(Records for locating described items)
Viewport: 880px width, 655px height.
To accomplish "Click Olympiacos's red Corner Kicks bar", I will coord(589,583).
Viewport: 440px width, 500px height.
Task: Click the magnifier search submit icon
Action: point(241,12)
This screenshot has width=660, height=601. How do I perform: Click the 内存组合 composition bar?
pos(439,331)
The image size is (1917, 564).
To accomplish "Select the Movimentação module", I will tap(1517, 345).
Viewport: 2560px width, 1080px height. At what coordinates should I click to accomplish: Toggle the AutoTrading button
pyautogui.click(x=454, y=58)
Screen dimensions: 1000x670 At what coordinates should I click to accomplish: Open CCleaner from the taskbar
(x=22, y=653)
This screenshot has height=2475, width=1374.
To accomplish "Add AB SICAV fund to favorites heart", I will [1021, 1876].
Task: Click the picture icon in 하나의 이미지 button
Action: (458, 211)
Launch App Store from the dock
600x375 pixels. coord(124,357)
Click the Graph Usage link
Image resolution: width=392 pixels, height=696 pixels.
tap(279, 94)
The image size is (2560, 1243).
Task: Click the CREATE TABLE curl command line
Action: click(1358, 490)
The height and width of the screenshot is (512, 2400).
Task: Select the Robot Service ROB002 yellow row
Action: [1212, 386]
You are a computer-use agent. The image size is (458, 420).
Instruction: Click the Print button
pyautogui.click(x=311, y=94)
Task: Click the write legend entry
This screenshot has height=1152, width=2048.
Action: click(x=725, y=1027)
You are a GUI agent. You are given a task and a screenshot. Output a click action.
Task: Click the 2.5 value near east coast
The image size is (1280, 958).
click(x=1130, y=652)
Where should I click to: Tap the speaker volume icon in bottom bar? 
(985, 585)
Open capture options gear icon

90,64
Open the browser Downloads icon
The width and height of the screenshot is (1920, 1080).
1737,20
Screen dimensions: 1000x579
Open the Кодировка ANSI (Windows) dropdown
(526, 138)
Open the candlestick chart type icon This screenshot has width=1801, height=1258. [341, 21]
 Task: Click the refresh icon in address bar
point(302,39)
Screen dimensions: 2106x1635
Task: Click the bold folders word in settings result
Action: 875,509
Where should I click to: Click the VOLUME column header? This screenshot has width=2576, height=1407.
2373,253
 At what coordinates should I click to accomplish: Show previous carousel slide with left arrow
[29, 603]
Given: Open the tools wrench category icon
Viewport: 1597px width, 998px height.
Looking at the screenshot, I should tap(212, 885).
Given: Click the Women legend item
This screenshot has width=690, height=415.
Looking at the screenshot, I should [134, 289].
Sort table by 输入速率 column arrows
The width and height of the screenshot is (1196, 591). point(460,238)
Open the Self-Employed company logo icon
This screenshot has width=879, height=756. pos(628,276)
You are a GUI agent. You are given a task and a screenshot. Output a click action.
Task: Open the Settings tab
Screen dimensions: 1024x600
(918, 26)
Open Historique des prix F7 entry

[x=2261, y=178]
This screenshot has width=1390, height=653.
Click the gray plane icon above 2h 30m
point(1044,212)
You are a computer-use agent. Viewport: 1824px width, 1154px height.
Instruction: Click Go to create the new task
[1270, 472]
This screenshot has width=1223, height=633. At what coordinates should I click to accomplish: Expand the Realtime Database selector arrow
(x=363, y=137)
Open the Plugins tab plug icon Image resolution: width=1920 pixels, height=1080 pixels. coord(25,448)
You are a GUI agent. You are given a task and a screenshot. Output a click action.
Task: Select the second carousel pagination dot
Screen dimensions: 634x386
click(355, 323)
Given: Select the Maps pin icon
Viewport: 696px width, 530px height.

**WHAT IS ASKED**:
Count the lines of the records above that contain the string "will". Reply with the number only.

**SOLUTION TO THIS TASK**:
3